Le opere di Bradford non nascono da un’idea precostituita bensì da un immaginario ispirato alla pittura. Poche pennellate, tracciate all’interno di liquidi campi di colore, diventano arti, busti e volti di personaggi androgini. I loro corpi, realizzati con una palette radiosa e luminosa, indifferente ai limiti naturalistici, sono definiti dal colore, che svolge un’azione livellante e sfugge a etichette come quelle di genere ed etnia. Anziché rappresentare la fisicità soggettiva di persone vere e proprie, le figure hanno la possibilità di astrarsi, mentre l’audace spettro cromatico porta armonia nel rapporto pittorico e letterale che le lega. Questo aspetto risulta evidente anche nei dipinti con più soggetti correlati tra loro, le cui pose intricate mantengono un’umanità fisica ed emotiva grazie alle aure luminose che ne circondano la silhouette. In questi insiemi di blocchi orizzontali e verticali, le posture spigolose e a tratti goffe dei corpi costituiscono una sorta di impalcatura visivo-metaforica. Trasmettono l’idea di unità e di sostegno reciproco, definendo il singolo soggetto come un elemento di un gruppo sociale che si prende cura dei propri membri.
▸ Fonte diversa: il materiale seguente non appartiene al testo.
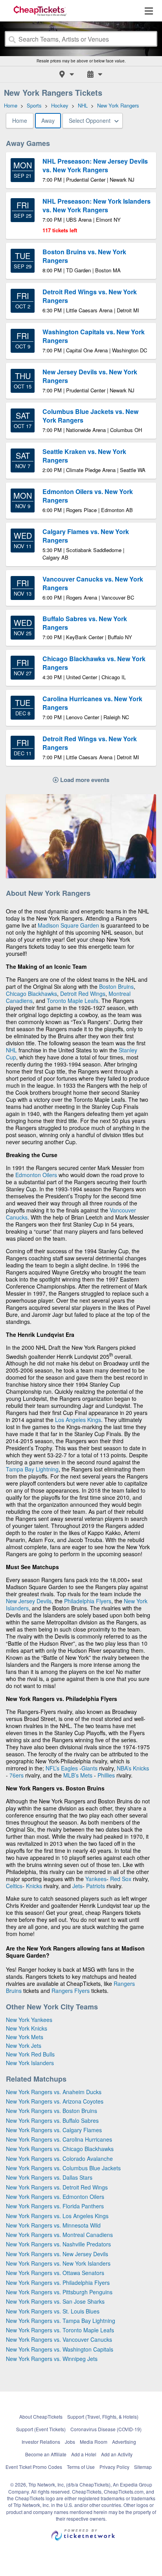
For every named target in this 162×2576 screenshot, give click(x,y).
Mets (86, 1775)
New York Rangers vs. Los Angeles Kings (57, 2216)
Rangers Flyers (71, 1990)
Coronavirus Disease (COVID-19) (106, 2429)
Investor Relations (41, 2441)
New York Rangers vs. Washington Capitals (59, 2349)
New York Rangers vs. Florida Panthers (55, 2206)
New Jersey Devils (29, 1601)
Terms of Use (81, 2466)
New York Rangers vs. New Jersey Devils (57, 2254)
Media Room (93, 2441)
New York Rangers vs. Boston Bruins (51, 2111)
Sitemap (143, 2466)
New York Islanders (30, 2062)
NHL (11, 1050)
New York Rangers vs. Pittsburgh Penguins (59, 2292)
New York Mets (24, 2036)
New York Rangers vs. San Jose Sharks (55, 2301)
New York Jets (23, 2045)
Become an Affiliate (45, 2454)
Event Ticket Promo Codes (34, 2466)
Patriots (95, 1886)
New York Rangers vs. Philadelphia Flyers (58, 2282)
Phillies (106, 1775)
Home (19, 120)
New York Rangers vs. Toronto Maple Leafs (60, 2330)
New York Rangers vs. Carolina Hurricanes (59, 2139)
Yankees (96, 1879)
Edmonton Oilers (36, 1175)
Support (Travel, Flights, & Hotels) (102, 2416)
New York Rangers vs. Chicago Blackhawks (60, 2149)
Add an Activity (117, 2454)
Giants (89, 1768)
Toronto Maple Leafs (72, 1001)
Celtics (14, 1886)
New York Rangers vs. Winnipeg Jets (52, 2359)
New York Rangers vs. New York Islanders (58, 2263)
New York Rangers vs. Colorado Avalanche (59, 2158)
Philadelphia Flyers (87, 1601)
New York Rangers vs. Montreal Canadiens (59, 2235)
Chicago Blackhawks (31, 993)
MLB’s (71, 1775)
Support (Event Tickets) (41, 2429)
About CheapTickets (41, 2416)
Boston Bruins (116, 986)
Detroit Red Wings (82, 993)
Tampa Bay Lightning (32, 1469)
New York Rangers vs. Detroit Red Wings (57, 2187)
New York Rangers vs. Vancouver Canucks (59, 2339)
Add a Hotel (83, 2454)
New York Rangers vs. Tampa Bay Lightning (60, 2320)
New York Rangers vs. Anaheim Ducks (53, 2092)
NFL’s (52, 1768)
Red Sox (120, 1879)
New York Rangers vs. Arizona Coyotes (54, 2101)
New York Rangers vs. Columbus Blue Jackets (63, 2168)
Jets (77, 1886)
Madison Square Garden (68, 925)
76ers (16, 1775)
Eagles (70, 1768)
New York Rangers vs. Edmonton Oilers (55, 2196)
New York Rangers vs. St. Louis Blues (52, 2311)
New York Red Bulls (30, 2054)
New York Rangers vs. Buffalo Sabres (52, 2120)
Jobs (70, 2441)
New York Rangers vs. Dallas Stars (49, 2177)
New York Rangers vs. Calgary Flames (54, 2130)
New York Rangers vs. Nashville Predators (58, 2244)
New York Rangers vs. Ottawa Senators (55, 2273)
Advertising (124, 2441)
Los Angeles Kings (78, 1420)
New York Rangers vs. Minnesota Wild (53, 2225)
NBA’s (125, 1768)
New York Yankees (29, 2019)
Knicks (141, 1768)
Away (48, 120)
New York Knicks (26, 2028)
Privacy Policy (114, 2466)
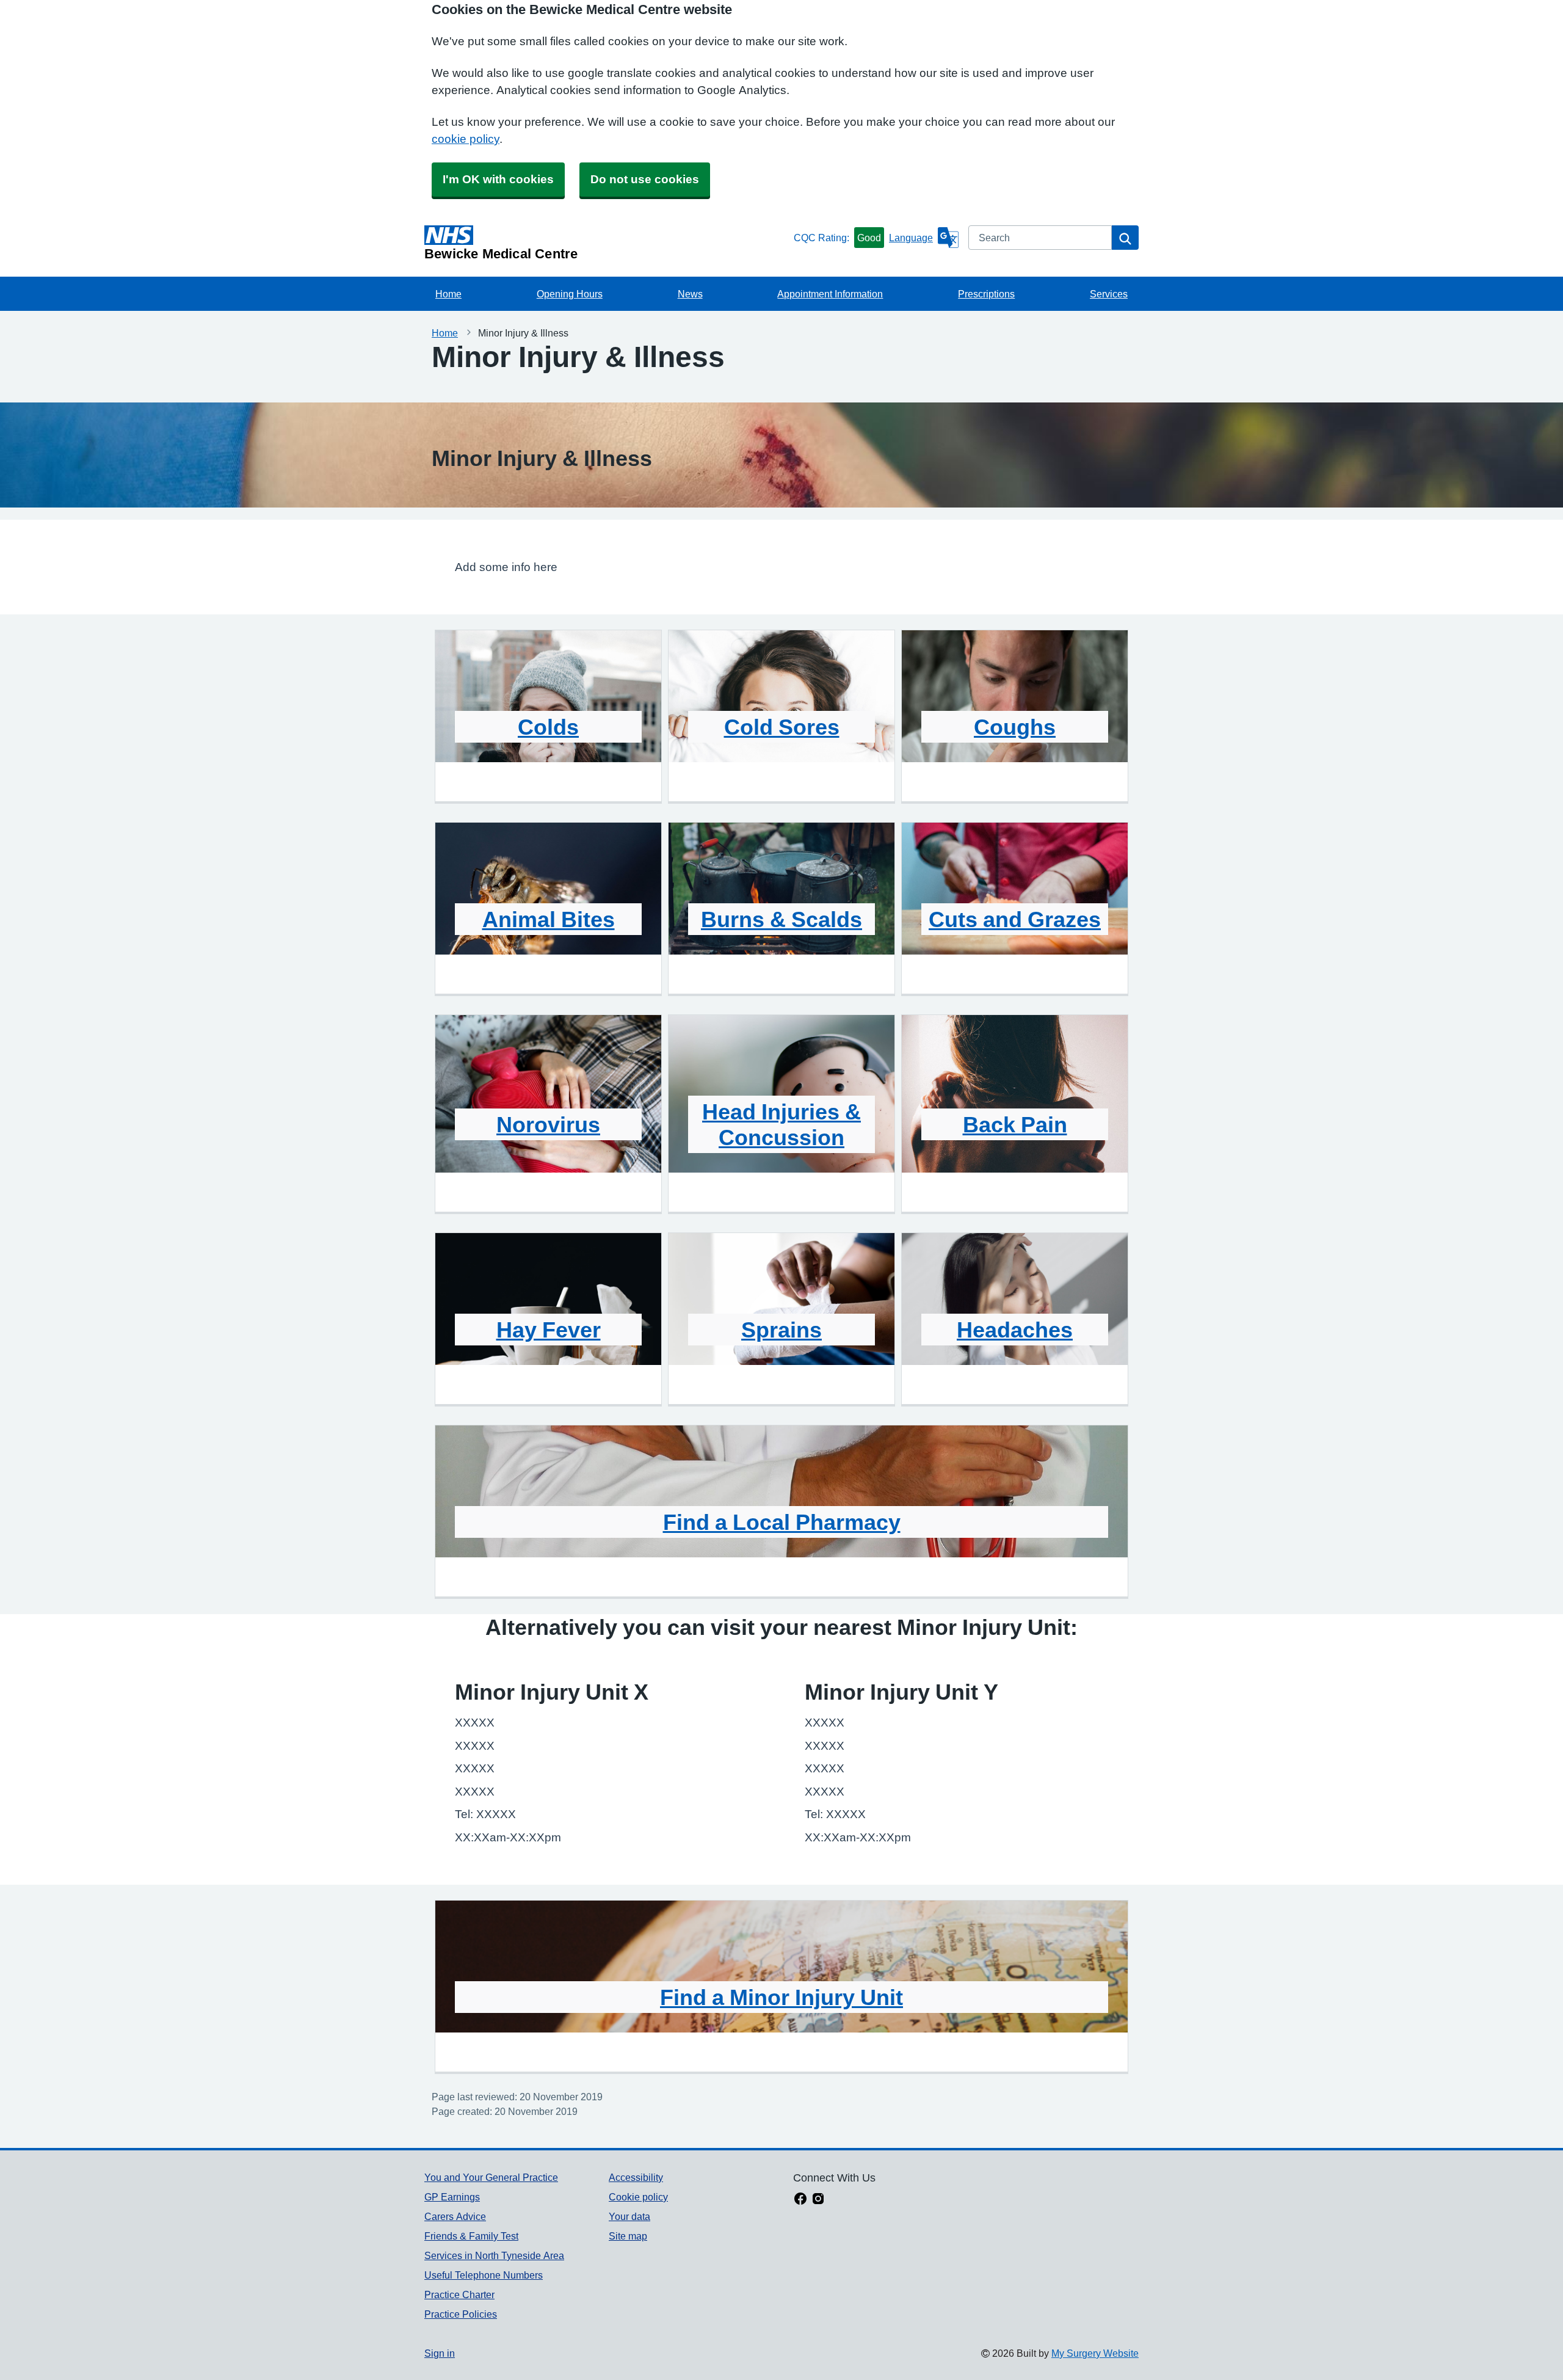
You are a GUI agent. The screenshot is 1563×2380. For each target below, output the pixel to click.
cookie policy (465, 139)
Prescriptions (986, 294)
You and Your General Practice (491, 2177)
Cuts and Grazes (1015, 919)
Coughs (1015, 727)
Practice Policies (460, 2314)
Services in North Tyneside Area (494, 2255)
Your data (629, 2216)
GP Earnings (452, 2197)
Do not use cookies (644, 179)
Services (1109, 294)
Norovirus (548, 1124)
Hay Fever (548, 1330)
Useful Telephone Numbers (483, 2275)
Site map (628, 2236)
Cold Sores (782, 727)
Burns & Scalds (781, 919)
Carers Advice (455, 2216)
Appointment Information (830, 294)
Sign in (439, 2353)
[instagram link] (818, 2199)
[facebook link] (800, 2199)
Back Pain (1015, 1124)
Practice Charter (459, 2294)
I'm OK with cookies (498, 179)
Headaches (1015, 1330)
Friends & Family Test (471, 2236)
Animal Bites (548, 919)
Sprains (781, 1330)
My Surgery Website (1095, 2353)
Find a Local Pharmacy (782, 1522)
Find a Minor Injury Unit (781, 1997)
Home (448, 294)
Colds (548, 727)
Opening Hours (570, 294)
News (690, 294)
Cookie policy (638, 2197)
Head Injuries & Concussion (781, 1124)
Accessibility (636, 2177)
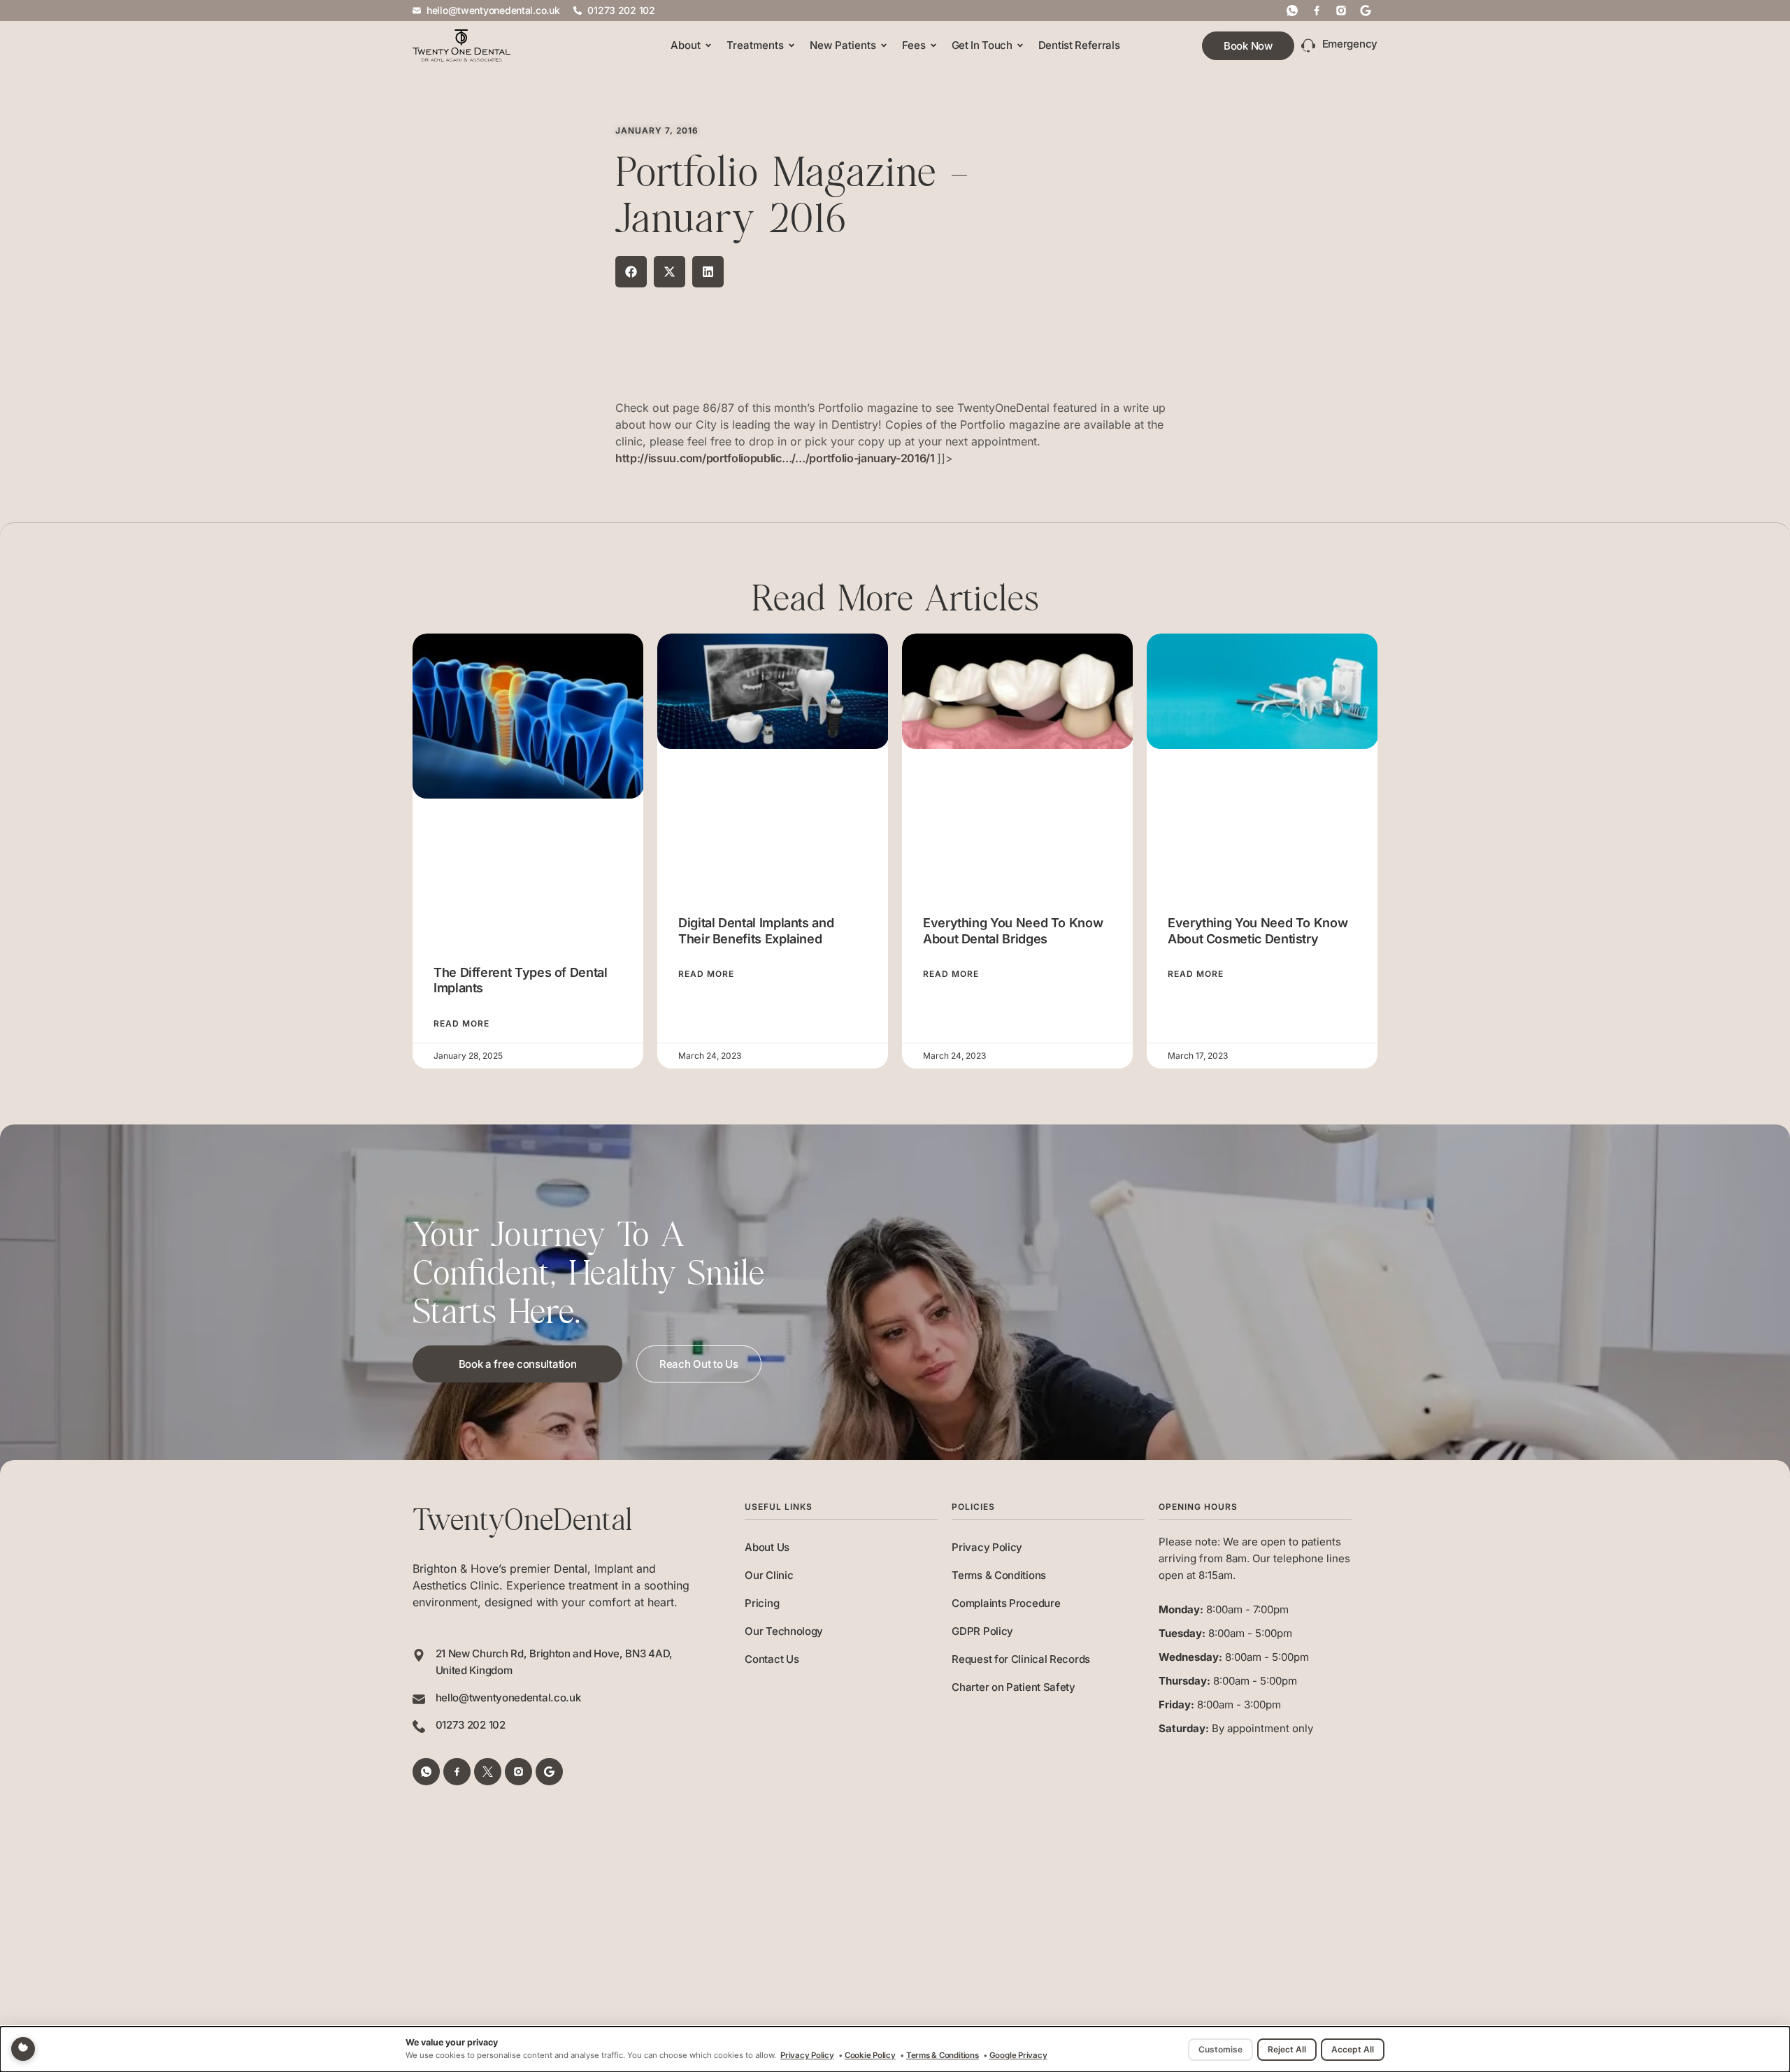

In queste opere trapela l’esperienza personale di Bradford, mettendo in luce il suo impegno decennale nelle comunità di artisti a New York e nel Maine, e rivelano la sua convinzione per cui tutti gli esseri umani sono interconnessi.
Tre grandi dipinti esposti in occasione di questa mostra approfondiscono il tema dell’interazione fra persone e acqua, uno dei leitmotiv della pratica di Bradford. Le distese acquatiche blu scuro non presentano campiture che potrebbero rimandare a rive, orizzonti e cieli, mentre i corpi - distinti appena dalle leggere variazioni cromatiche della carnagione - sembrano fondersi con l’acqua che li circonda. Dissolvendo le forme figurative nella pittura liquida da cui sono composte, l’artista si avvicina ulteriormente a uno dei temi fenomenologici che più la appassionano, e che ha descritto come l’aspirazione a “inglobare il corpo umano nella pittura, e quindi nell’acqua”. Questi lavori eludono l’espressione pittorico-narrativa per concentrarsi sulla fluidità della poesia, e la fusione fra medium e soggetto – fra significante e significato – consente un’interpretazione ancora più universalistica della visione che Bradford ha del genere umano.
Katherine Bradford (New York, 1942) vive e lavora a New York. Le sue opere sono state esposte a livello internazionale, tra gli altri: Kunsthalle Emden, Emden (2024) Halle fur Kunst, Graz (2024); Frye Art Museum, Seattle (2023); Portland Museum of Art, Portland (2022); Hall Art Foundation, Reading (2021); Carpenter Center for Visual Art, Cambridge (2021); Tang Teaching Museum, Skidmore College, New York (2020); Crystal Bridges Museum of American Art, Bentonville (2019); The Brooklyn Museum, New York; Ogden Museum of Southern Art, New Orleans (2017-18); Modern Art Museum of Fort Worth, Fort Worth (2017); MoMa PS1, New York (2007). Le sue opere sono incluse in numerose collezioni, tra cui Musée d’Art Moderne, Paris; the Metropolitan Museum of Art, New York; The Brooklyn Museum, New York; Dallas Museum of Art, Dallas; the Menil Collection, Houston; Institute of Contemporary Art, Boston; and the Portland Museum of Art, Portland.